Elektriğin Gücü

 

Buluş, daha önce bulunmayan bir şeyin insan çabasıyla oluşturulmasıdır. İcatların çoğu daha önce var olan teknolojilerin yeni ve benzersiz biçimde bir araya getirilmesinin sonucudur. Dünyanın başlangıcından beri insanoğlu hayatını kolaylaştıracak buluşlara imza atmıştır. İnsanoğlu tekerlek, pastörizasyon, buhar makinesi, X-Ray ışınları, pusula, mikroskop gibi birçok amaçlı buluşa imza atmıştır. Peki en önemli buluş hangisi?

Ateşin kontrol altına alınıp kullanılması göz ardı edilemeyecek kadar önemlidir. Ateşin kullanımı, insanlığın en güçlü ilk icatlarından biridir ve atalarımızın yaşam biçimini kökten değiştirmiştir. Isı ve et gibi yiyecekleri pişirme imkanı sunan ateş aynı zamanda bir sosyal buluşma yeri olarak da kullanılmıştır. Ateş aynı zamanda yırtıcılara karşı koruma sağlamıştır.

Tekerlek ise uzun mesafeler kat eden insanların yükünü de hafifleterek tarım ve ticareti kolaylaştırdı. Örnek vermek gerekirse tekerlek ticaret yollarından geçen tüccarların mallarını daha kolay bir şekilde taşımasına yardımcı olmuştur. Saatlerden araçlara ve türbinlere kadar her şeyde bulunan tekerlekler artık yaşamımızın büyük bir parçası olmuştur.

İnternet, çağımızda günlük yaşam için gerekli olan önemli hizmetler ve kaynakları sunar. İnsanlar interneti kullanarak hayatın hemen her alanında ilerleme kaydedebilmektedir. Bilgisayar ağının dünya çapındaki bir organizasyonu olduğundan, her yerden insanları birbirine bağlayabilir ve topluluklar oluşturabilir. İnternet, kişisel, sosyal ve ekonomik gelişim için gerekli bilgi ve bilgilerle bize yardımcı olur.

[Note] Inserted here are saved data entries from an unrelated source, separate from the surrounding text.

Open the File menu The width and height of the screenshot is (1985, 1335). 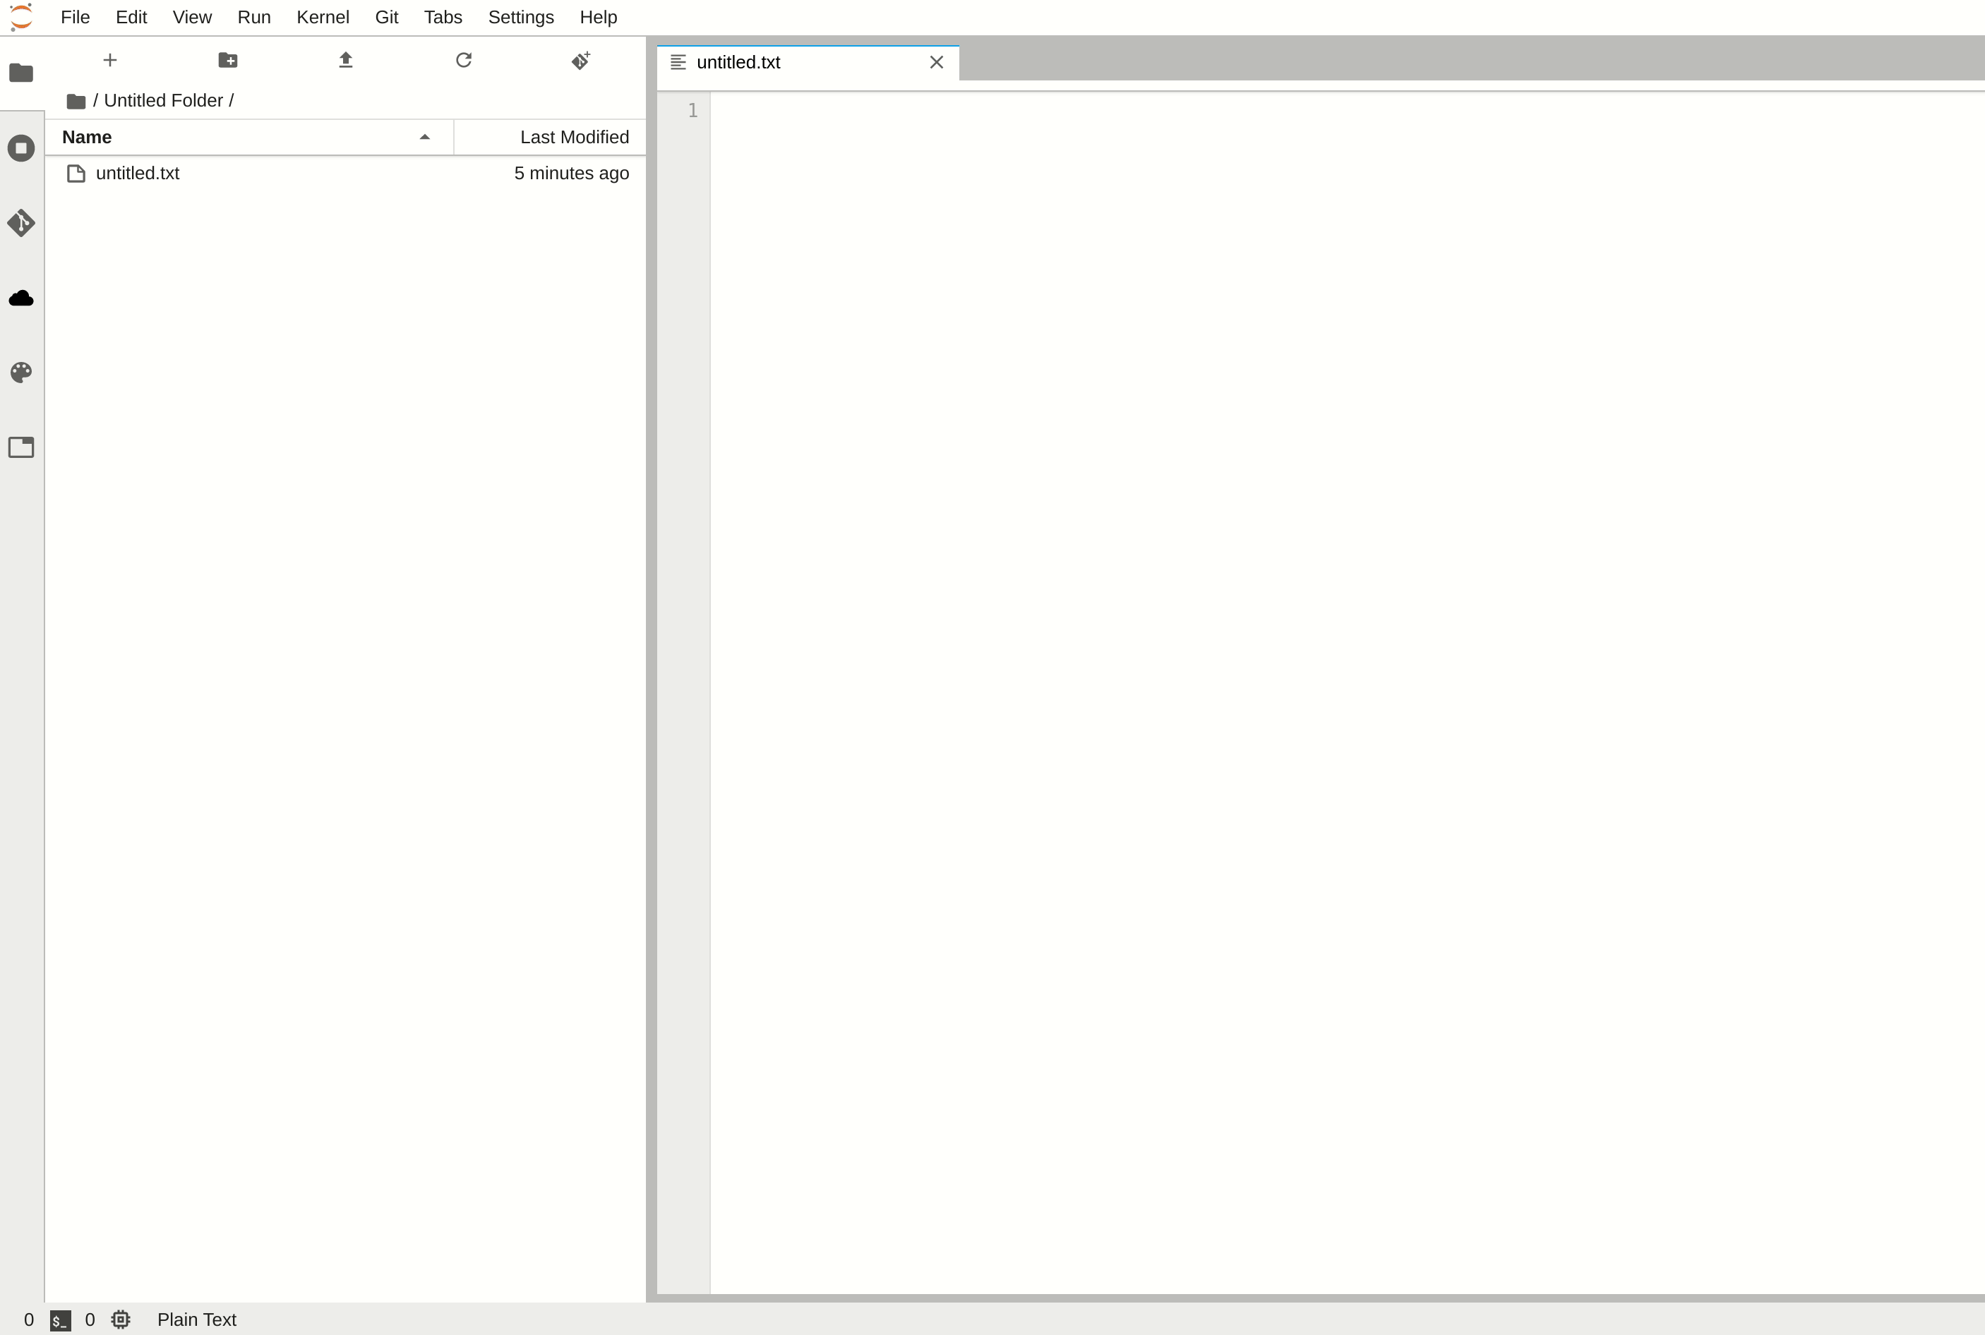tap(75, 16)
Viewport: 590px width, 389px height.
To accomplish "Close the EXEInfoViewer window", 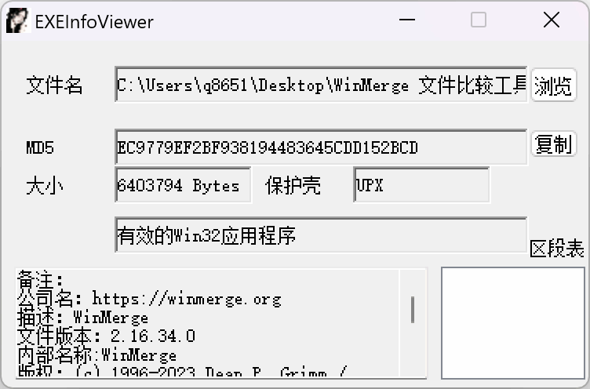I will 552,20.
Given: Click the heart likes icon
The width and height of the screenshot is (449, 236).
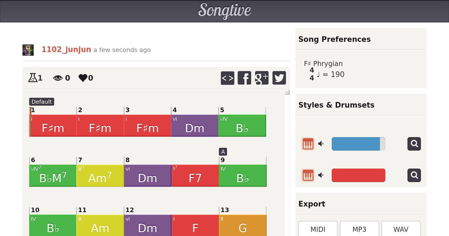Looking at the screenshot, I should pos(83,78).
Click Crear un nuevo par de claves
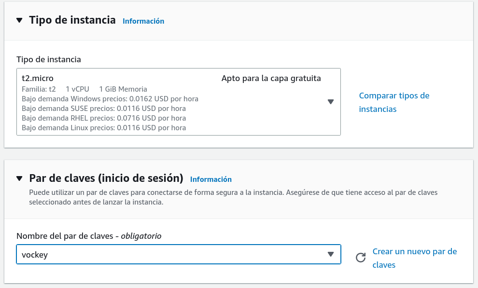The image size is (478, 288). pyautogui.click(x=414, y=257)
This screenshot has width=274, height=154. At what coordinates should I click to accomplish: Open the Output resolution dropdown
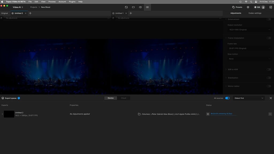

Tıp alanından örnek vermek gerekirse penisilinin bulunması çok önemli bir buluştur. Penisilinler, çok çeşitli bakterilere saldıran bir grup anti bakteriyel ilaçtır. Doktorların kullandığı bu türden ilk ilaçlar onlardı. Penisilinlerin keşfi ve üretimi, bu ilaçlar milyonlarca hayatı kurtardığı için tıbbın gelişiminde çok önemli bir yer edindi.

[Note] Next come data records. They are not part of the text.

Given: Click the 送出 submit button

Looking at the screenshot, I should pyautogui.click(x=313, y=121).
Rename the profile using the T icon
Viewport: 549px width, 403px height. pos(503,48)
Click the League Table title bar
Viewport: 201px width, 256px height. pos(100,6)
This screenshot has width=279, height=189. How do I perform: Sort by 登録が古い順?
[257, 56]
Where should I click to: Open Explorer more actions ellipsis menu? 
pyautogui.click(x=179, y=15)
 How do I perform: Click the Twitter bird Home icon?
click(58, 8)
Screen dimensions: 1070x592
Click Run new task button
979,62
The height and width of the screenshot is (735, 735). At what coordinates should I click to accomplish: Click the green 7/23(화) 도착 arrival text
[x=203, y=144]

Ancak, tüm bu buluşların yanında en önemli buluş olarak elektriğin icadını söylersek bence yanılmış olmayız. Günümüzde yaşamın devam edebilmesi ve teknolojinin ilerleyebilmesindeki temel taşları arasında elektrik gelmektedir. Pek çok farklı kaynağa bakıldığında elektriği bulan kişinin Benjamin Franklin olduğu tarihi kayıtlara geçmiştir. Bu bilginin doğru olduğunu söylemek ile beraber eksik olduğunu da dile getirmek mümkün. 1600’lü yıllarda ise İngiliz doktor William Gilbert Latin dili üzerinden ‘elektricricus’ ismini kullanmak suretiyle, bazı maddelerin birbirine sürtünmesiyle ortaya çıkan güç şeklinde tanımlama yapmıştır. Bundan birkaç yıl sonra ise İngiliz bilim insanı Thomas Browne kitabında elektrik kelimesini kullanmış. 1752 yılında ise Benjamin Franklin bir uçurtma ve bir anahtar ile beraber yıldırım üzerinden ilk elektrik kıvılcımını yakalamıştır. Elektriğin keşfinin 1752 yılında Benjamin Franklin’in yaptığı deney üzerinden ortaya çıktığını söylemek mümkündür. Ancak belirli kimyasal reaksiyonlar ile beraber elektrik üretebilecek keşfi ise, 1800 yılında İtalyan fizikçi Alessandro Volta tarafından ortaya çıkarılmıştır. Özellikle pozitif ve negatif yüklü konektörleri birbirine bağlamak suretiyle, elektiriksel yükle voltajı onlar üzerinden sürmek suretiyle ilk elektrik akımını elde etmiştir.

Günümüzde hayatın devamı için gerekli olan bir çok makine elektrik enerjisi ile çalışıyor. Fabrikalar, hastaneler, teknolojik aletler, bilgisayarlar, telefonlar, uzay üsleri, askeri alandaki tüm silahlar, ve benzeri aletler elektrik enerjisi olmadan çalışamıyor. İnternet dahi elektrik olmadan çalışmıyor ve dünya üzerindeki tüm iletişim kopuyor.

Bu nedenle bugüne kadar icat edilmiş en önemli buluş olarak elektriğin icadını birinci sıraya yerleştirmenin hiç de yanlış olmayacağını düşünmekteyim.